The oxidation efficiency of sulfite in wet desulfurization is related to the flow rate of oxidizing air, the quality of sulfur dioxide removed by the device (such as excess coefficient of oxidizing air, etc.), and the operation parameters (such as flue gas temperature, pressure, flow rate, humidity, oxygen content, SO 2 concentration, and other flue gas components; temperature, pressure, flow rate, density, PH value, oxidation rate, components, etc.) of oxidizing liquid. The higher the oxidation efficiency, the less sulfite in the desulfurization by-product and the higher the quality. Otherwise, if the wet desulfurization device oxidation system fails, the oxidation efficiency is reduced, so that the desulfurization efficiency is reduced, the crystallization of desulfurization byproducts is difficult, particles are thinned, dehydration is difficult, the quality is poor, and the recycling utilization is affected.
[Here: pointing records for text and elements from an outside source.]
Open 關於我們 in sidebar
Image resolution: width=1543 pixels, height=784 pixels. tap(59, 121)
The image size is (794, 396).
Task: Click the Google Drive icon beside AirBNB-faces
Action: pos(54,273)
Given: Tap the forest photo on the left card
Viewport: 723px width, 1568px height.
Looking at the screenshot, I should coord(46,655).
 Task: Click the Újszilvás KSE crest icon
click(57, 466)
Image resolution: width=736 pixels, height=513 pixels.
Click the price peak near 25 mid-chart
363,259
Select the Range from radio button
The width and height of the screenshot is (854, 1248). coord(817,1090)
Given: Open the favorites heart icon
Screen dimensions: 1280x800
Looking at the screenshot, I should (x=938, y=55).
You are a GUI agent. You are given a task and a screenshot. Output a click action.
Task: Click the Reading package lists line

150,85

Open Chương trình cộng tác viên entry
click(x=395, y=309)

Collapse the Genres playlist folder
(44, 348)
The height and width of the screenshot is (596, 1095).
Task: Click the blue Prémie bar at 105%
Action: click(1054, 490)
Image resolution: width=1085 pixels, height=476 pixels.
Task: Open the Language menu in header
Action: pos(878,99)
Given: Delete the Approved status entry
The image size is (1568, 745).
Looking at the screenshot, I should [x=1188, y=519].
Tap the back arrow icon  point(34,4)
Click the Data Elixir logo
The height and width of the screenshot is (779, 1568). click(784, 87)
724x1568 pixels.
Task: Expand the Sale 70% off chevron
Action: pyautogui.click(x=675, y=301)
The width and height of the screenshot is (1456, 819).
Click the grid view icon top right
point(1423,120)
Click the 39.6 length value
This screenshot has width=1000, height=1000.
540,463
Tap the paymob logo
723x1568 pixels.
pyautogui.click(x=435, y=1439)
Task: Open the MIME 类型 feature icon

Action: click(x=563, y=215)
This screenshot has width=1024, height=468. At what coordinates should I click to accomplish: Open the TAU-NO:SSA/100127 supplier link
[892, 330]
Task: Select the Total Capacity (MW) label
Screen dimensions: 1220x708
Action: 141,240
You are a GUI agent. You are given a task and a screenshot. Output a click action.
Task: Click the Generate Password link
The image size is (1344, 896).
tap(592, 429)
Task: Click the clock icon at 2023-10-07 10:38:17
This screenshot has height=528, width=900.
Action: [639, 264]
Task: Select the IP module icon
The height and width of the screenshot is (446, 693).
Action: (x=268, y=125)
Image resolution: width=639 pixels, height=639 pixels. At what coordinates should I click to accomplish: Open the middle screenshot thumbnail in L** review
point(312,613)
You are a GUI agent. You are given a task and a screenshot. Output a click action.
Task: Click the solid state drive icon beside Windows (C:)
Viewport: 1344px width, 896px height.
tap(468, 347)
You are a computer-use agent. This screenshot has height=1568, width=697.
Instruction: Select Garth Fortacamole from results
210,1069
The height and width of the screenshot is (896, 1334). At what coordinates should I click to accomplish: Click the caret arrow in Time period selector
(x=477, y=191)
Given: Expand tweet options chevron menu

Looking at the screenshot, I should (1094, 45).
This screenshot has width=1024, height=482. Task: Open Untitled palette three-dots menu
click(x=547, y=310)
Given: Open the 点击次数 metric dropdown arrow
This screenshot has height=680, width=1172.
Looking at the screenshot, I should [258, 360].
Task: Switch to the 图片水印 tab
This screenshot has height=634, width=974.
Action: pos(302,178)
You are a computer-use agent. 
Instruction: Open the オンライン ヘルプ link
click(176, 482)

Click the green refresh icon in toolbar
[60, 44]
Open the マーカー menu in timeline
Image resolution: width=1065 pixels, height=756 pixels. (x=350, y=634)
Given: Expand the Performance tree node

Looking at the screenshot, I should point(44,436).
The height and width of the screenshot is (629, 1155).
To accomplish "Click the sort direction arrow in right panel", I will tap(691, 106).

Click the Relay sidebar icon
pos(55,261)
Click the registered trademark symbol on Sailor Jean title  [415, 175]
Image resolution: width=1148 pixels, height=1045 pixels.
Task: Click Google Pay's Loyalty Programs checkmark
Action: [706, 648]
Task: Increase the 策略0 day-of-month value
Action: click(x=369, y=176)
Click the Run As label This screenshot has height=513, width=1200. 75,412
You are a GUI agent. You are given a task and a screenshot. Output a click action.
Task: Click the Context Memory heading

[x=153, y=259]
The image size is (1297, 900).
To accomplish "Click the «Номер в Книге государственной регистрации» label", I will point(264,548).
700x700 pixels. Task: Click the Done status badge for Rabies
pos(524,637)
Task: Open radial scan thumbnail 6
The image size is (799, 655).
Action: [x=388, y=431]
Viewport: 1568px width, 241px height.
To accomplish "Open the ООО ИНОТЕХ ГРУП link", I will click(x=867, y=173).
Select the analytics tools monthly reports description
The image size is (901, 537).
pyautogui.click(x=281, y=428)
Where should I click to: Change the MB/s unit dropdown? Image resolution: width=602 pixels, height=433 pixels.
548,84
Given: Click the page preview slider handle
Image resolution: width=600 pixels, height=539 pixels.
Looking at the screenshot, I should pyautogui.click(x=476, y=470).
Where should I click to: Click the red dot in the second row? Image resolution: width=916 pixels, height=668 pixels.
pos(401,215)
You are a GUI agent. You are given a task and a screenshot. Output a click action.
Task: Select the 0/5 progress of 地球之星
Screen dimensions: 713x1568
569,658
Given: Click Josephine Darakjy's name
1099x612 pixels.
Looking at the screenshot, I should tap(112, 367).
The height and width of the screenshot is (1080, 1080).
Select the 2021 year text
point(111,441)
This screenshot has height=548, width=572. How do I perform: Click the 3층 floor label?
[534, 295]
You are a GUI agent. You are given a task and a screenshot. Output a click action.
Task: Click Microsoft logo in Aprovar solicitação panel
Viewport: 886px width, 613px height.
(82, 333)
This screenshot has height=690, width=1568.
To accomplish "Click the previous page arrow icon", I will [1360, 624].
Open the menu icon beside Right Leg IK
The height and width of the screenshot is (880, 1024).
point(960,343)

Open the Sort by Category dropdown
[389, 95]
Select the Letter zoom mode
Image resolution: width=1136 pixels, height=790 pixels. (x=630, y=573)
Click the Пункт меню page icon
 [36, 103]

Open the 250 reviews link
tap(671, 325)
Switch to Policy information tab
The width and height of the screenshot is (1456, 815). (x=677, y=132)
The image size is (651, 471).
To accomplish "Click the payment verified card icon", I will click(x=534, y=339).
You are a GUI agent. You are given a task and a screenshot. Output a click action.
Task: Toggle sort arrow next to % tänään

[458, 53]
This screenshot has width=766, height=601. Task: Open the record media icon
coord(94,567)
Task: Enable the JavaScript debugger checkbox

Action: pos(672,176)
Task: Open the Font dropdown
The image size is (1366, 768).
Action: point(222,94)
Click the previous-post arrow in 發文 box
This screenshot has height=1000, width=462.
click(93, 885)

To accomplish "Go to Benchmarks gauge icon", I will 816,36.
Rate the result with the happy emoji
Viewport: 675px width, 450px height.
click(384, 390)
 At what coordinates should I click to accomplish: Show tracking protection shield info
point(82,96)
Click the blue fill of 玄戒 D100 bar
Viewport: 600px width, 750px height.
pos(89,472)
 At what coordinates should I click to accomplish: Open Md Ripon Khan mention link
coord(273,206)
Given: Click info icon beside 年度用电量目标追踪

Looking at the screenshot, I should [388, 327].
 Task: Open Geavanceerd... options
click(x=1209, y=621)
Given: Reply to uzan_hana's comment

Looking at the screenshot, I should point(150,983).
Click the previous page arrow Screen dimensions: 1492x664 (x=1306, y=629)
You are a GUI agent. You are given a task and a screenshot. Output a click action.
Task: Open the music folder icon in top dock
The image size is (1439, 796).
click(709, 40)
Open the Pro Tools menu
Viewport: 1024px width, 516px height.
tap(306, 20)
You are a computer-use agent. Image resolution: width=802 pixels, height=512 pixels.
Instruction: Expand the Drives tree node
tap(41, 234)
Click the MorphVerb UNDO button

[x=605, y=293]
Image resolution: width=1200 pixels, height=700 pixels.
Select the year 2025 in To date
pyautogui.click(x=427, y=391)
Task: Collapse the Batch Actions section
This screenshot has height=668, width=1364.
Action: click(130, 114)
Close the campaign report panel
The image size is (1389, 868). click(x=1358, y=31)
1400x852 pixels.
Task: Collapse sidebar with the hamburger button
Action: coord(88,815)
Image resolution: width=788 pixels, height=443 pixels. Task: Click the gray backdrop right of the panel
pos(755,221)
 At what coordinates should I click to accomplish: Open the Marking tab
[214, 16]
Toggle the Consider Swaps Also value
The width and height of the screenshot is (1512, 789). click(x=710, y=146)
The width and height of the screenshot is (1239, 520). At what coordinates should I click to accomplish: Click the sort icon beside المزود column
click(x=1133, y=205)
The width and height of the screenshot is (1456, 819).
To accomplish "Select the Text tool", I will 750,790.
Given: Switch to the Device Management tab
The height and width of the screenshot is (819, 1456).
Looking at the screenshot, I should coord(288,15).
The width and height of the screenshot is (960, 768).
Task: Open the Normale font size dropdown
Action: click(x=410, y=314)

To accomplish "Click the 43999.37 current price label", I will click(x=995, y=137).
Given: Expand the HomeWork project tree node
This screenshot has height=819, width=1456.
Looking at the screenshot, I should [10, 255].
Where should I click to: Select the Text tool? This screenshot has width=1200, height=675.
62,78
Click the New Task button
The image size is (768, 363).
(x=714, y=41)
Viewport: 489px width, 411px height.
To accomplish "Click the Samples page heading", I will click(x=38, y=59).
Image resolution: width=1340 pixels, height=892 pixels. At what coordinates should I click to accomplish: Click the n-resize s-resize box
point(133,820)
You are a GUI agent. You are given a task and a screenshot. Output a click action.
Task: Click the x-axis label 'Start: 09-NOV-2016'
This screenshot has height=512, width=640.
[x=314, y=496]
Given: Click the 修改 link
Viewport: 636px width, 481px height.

For the same inlet flue gas condition, higher oxidation efficiency can be obtained by increasing the oxidation air flow, increasing the liquid level of an oxidation liquid tank, reducing the PH value of the oxidation liquid and the like, thereby facilitating the growth of crystallization particles of desulfurization byproducts, facilitating dehydration, reducing byproduct impurities and improving the quality. On the other hand, increasing the oxidation air flow rate and the liquid level of the oxidation liquid tank can cause overload operation of the oxidation fan, increase energy consumption and increase fault risk; lower PH of the absorption liquid also favors SO 2 absorption. Therefore, in actual production, the health state of an oxidation air system of the wet flue gas desulfurization device needs to be closely monitored.
Disclosure of Invention
The invention aims to solve the defects in the prior art, and provides a flue gas desulfurization and oxidation system fault prediction method based on a machine learning algorithm.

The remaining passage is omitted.